Sabato pomeriggio, gli agenti del commissariato di Canicattì, agli ordini del vice questore Cesare Castelli, hanno proceduto alla cattura del latitante Bouaicha Majdi nato in tunisia nel 1993, senza fissa dimora, attivamente ricercato per esseresottoposto ad ordinanza di esecuzione di custodia cautelare in carcere, emessa dal gip del tribunale di Como nel maggio 2017 a carico del predetto ed altri 14 soggetti, italiani ed extracomunitari.

Il predetto, indagato dalla squadra mobile della questura di Como, che aveva condotto delle complessee prolungate indagini su un vasto spaccio di sostanze stupefacenti, non era stato rintracciato ed aveva fatto perdere le proprie tracce.

Poiché  era stata accertata la presenza dell’extracomunitario nella città dell’uva Italia, il personale del commissariato di pubblica sicurezza di Canicattì effettuava da alcuni mesi specifiche attività, durante le quali il tunisino si era reso protagonista di rocambolesche fughe per sottrarsi alla cattura.

Sabato pomeriggio, il predetto personale di polizia decideva di fare irruzione in uno stabile del centro storico, da alcuni giorni attivamente monitorato.

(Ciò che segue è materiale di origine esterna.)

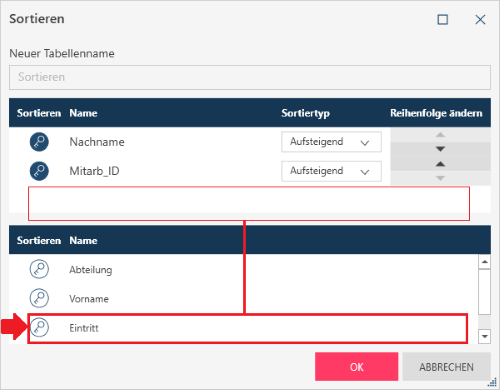The height and width of the screenshot is (390, 500).
Task: Click disabled up arrow for Nachname
Action: [x=440, y=135]
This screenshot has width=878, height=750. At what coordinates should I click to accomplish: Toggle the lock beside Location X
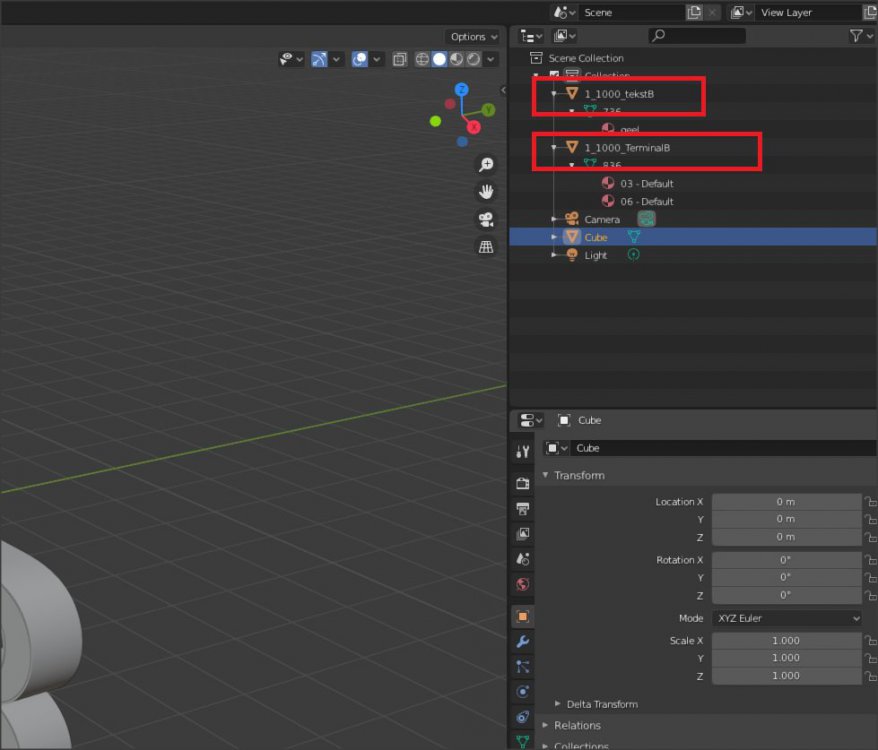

Il tunisino, gravato da diversi precedenti penali e di polizia, vistosi accerchiato, con l’aiuto di un connazionale guadagnava la fuga  uscendo da una finestra di un appartamento dello stabile e, salendo sul tetto di un attiguo edificio, ancora una volta riusciva a dileguarsi evitando l’arresto.

Immediatamente veniva effettuata un’ accurata perlustrazione dell’ampia zona, con posti di blocco e pattuglie anche in auto civetta che dava esito positivo poiché, dopo circa un’ora di fattive ricerche, una pattuglia del commissariato riusciva a localizzarlo nei pressi della zona artigianale, nascosto nella vegetazione.

L’uomo,  a questo punto, si dava nuovamente a precipitosa fuga nella vicina zona rurale ma il predetto personale riusciva a raggiungerlo, bloccarlo e, condotto in commissariato, veniva arrestato.

Inoltre, un coetaneo connazionale del predetto è  stato denunciato per favoreggiamento personale poiché aveva dato ospitalità al latitante ed agevolato la sua fuga, ostacolando attivamente la sua cattura.  Dopo le formalità di rito, il tunisino è stato condotto presso la casa circondariale di Agrigento per ivi rimanere ristretto a disposizione dell’autorità giudiziaria procedente.